> ACTIVIDAD
Reproduzca íntegramente el texto seleccionado, sin alterar ninguna palabra ni ningún signo de puntuación.

> TEXTO SELECCIONADO
┄┄┄┄┄┄┄┄┄┄┄┄┄┄┄┄┄┄┄┄

El peor opio para un pueblo es no tener identidad ni proyecto propios. Hay naciones que tienen claro sentido de origen, de historia y destino. Otras, como la nuestra, nacieron del estupro de una raza a otras, aniquilándolas, y procreando con sus mujeres hijos que negarían a sus madres; pero jamás dejarían de odiar, en secreto, a sus padres violadores, y al Estado que representa esa raza. (Todo análisis de nuestra realidad debe partir de esta premisa).
Muchos pueblos han tenido hijos enaltecidos sobre sus propios egos, llegados a creerse semidioses; tiranos sembradores de leyendas de auto legitimación: “Trujillo en la Tierra, y en el cielo Dios”, decía el eslogan.
Para establecer y estabilizar su dominación, han utilizado todo tipo de patraña: bacanales y orgías, carnavales y circos, celebraciones religiosas y patrióticas. Actualmente parecería bastar el control de redes, radio, prensa y televisión.

┄┄┄┄┄┄┄┄┄┄┄┄┄┄┄┄┄┄┄┄

> DATOS MOSTRADOS
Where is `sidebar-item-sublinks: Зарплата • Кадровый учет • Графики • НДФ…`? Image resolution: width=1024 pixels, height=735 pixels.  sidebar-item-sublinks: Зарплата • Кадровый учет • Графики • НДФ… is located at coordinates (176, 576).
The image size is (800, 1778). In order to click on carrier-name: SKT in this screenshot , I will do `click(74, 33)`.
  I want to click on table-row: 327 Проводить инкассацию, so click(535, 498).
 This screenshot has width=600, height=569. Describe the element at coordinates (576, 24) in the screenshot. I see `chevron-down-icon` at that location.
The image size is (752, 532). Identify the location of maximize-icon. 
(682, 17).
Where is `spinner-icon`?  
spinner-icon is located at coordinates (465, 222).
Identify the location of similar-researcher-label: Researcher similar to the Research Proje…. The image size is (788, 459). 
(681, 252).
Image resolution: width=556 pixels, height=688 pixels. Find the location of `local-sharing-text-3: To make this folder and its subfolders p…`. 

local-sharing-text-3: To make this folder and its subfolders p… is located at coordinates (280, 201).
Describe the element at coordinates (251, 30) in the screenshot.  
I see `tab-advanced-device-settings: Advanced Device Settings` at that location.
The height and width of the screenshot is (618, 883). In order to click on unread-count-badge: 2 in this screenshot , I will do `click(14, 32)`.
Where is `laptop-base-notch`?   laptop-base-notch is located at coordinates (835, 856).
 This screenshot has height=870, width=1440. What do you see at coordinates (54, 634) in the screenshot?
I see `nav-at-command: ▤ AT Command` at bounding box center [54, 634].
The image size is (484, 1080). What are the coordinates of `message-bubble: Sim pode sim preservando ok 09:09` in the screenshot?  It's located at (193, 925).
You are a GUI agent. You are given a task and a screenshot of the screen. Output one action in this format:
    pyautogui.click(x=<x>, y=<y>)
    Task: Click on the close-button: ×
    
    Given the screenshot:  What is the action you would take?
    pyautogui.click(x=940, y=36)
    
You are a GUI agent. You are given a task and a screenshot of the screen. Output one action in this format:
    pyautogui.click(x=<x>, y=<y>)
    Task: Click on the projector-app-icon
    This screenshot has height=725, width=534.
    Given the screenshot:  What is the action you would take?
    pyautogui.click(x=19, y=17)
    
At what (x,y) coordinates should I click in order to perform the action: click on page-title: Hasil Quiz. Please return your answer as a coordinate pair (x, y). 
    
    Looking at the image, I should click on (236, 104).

┄┄┄┄┄┄┄┄┄┄┄┄┄┄┄┄┄┄┄┄

> RESPUESTA
El peor opio para un pueblo es no tener identidad ni proyecto propios. Hay naciones que tienen claro sentido de origen, de historia y destino. Otras, como la nuestra, nacieron del estupro de una raza a otras, aniquilándolas, y procreando con sus mujeres hijos que negarían a sus madres; pero jamás dejarían de odiar, en secreto, a sus padres violadores, y al Estado que representa esa raza. (Todo análisis de nuestra realidad debe partir de esta premisa).
Muchos pueblos han tenido hijos enaltecidos sobre sus propios egos, llegados a creerse semidioses; tiranos sembradores de leyendas de auto legitimación: “Trujillo en la Tierra, y en el cielo Dios”, decía el eslogan.
Para establecer y estabilizar su dominación, han utilizado todo tipo de patraña: bacanales y orgías, carnavales y circos, celebraciones religiosas y patrióticas. Actualmente parecería bastar el control de redes, radio, prensa y televisión.